# raiders



## snarst (Aug 22, 2009)

I have issues because my labtop crashed and I'm using something without spell check to type this so I can be 100% on the spell check.


"Retreat!" the Major shouted

They were too much. The dark eldar had come and killed many people and soldiers alike before a responce could even be given. They came attacking ships under the eye of the gun docks and the planet, just as the ships they attacked were ripe for the picking. Many of them were looking for slaves and many others were looking to kill and loot what ever they found.
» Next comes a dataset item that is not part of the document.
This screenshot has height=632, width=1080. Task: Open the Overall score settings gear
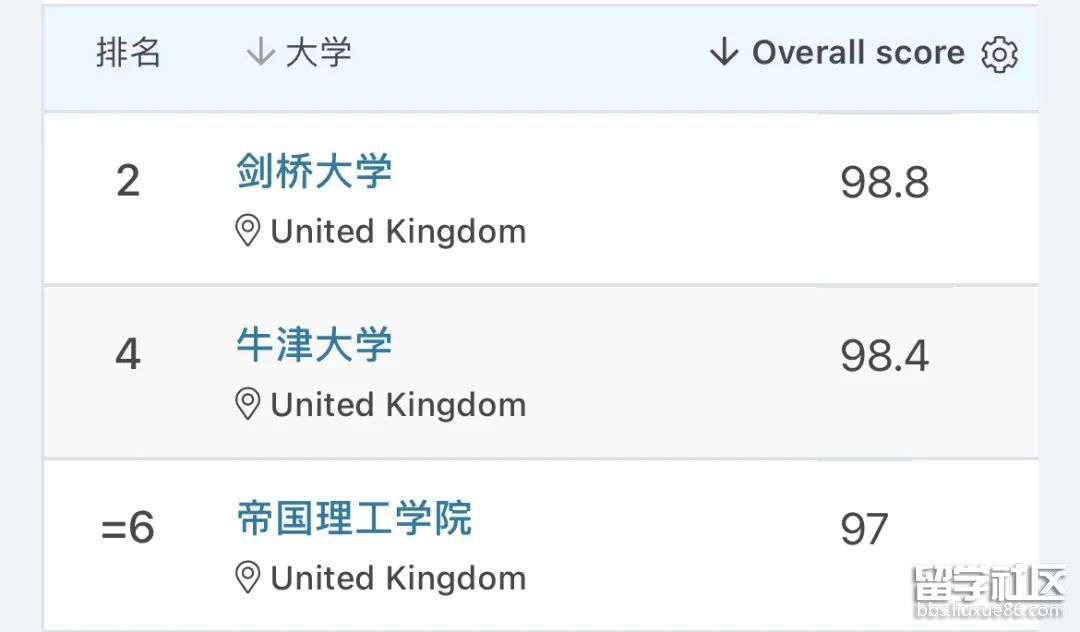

Las fire and splinter shots were zooming through the air,Keshar was one of the soldiers fleeing from the dark eldar. He was one of the guardsmen at the front with the major but there were only three at the front still alive when he told them to retreat. The battle, if you could call it that took place at the bottom of a hill. Keshar and the others ran towards the hill that everyone who was left were falling back to, other than the two next to him all the other soldiers were a good 100-500 yards away, only 100 of them remained at the most. As he ran one of his fellow soldiers next to him was shot in the back of the head with a splinter cannon boaring through his helmate and leaving him screaming for a few seconds before his end came. As Keshar nearly made it to the hill a soldier providing covering fire was shot in the chest not to far from him.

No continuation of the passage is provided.